===== TEXTO FORNECIDO
Folha de S. Paulo
Em paralelo à destruição institucional, todo
meliante cobiça assento legislativo
"O Brasil já se encontra em estado de máfia", diz o secretário nacional da Segurança Pública. A frase é tão alarmante quanto a do novo presidente do Superior Tribunal de Justiça: "O maior incentivo ao desmatamento no Brasil é a desmoralização das forças da lei". Esta tem alcance prático e teórico. O Ibama aplicou 57,8 mil penas por crimes ambientais nos últimos cinco anos, mas só 8,8% foram pagos. Entre este ano e 2026, 9.100 punições completarão cinco anos. Isso significa que prescrevem, cerca de R$ 2,4 bilhões não mais precisarão ser pagos. Já se foi o ministro da motosserra, o Freddy Krueger da mata, mas a boiada continua passando impune.
Em termos formais, essas normas punitivas têm
plena legalidade, que é o fundamento de sua validade, a adequação a estatutos
corretos segundo processos de direito. Mas falta aquilo que a sociologia
norte-americana de T. Parsons chama de "latência", a necessidade
intrínseca a qualquer sistema social de acumular e difundir motivações capazes
de incitar os indivíduos a agirem coletivamente. Não é pela virtude legal em si
mesma que isso ocorre, e sim pela força política, traduzida em pressão por
instituições e grupos de inteligência social.
Outra maneira de considerar a questão é
abordar a diferença entre lei e regra. Toda lei é uma forma vazia, porque
abstrata, abrangente de situações diversas. Ainda que o cidadão não conheça a
lei, é obrigado a obedecer. Esse é o drama kafkiano em "O Processo":
o protagonista Josef K é preso sem que se conheçam motivo ou lei. Criticando o
Judiciário, Kafka expõe o vazio impositivo da lei.
A regra, ao contrário, é concreta e
compartilhada. Conhecê-la implica vida plena em sociedade e respeito às
instituições, o que requer uma sociabilidade integrativa, portanto, uma
latência motivadora. O que de fato leva as pessoas a obedecerem às leis não é
nenhuma abstração jurídica, e sim o respeito às regras do grupo.
==========
===== DADOS BRUTOS
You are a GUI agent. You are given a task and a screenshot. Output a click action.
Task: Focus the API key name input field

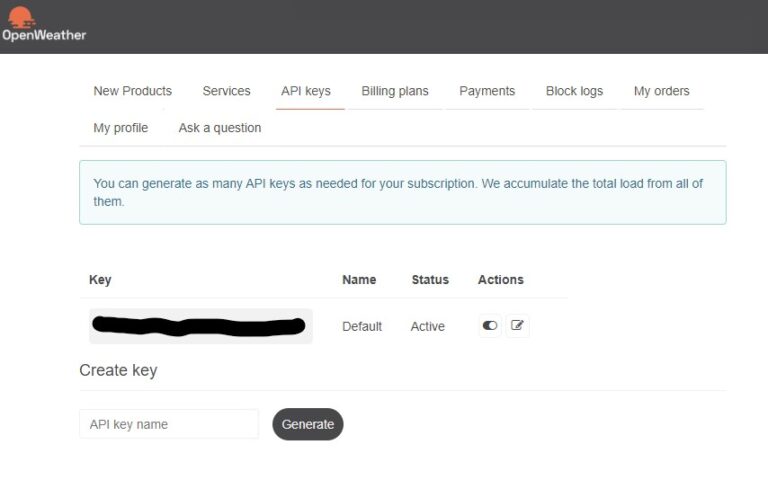click(168, 424)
==========
▶ _TAREFA 1_: Transcreva o trecho do texto fornecido entre "A regra, ao" e "regras do grupo.", inclusive.
▶ _TAREFA 2_:
Responda com base no texto fornecido:
(a) Quantas penas por crimes ambientais o Ibama aplicou nos últimos cinco anos?
(b) Que nome a sociologia de T. Parsons dá à necessidade de acumular e difundir motivações capazes de levar os indivíduos a agirem coletivamente?
(c) Como se chama o protagonista de "O Processo"?

▶ _SOLUÇÃO 1_:
A regra, ao contrário, é concreta e
compartilhada. Conhecê-la implica vida plena em sociedade e respeito às
instituições, o que requer uma sociabilidade integrativa, portanto, uma
latência motivadora. O que de fato leva as pessoas a obedecerem às leis não é
nenhuma abstração jurídica, e sim o respeito às regras do grupo.

▶ _SOLUÇÃO 2_:
(a) 57,8 mil penas.
(b) "Latência".
(c) Josef K.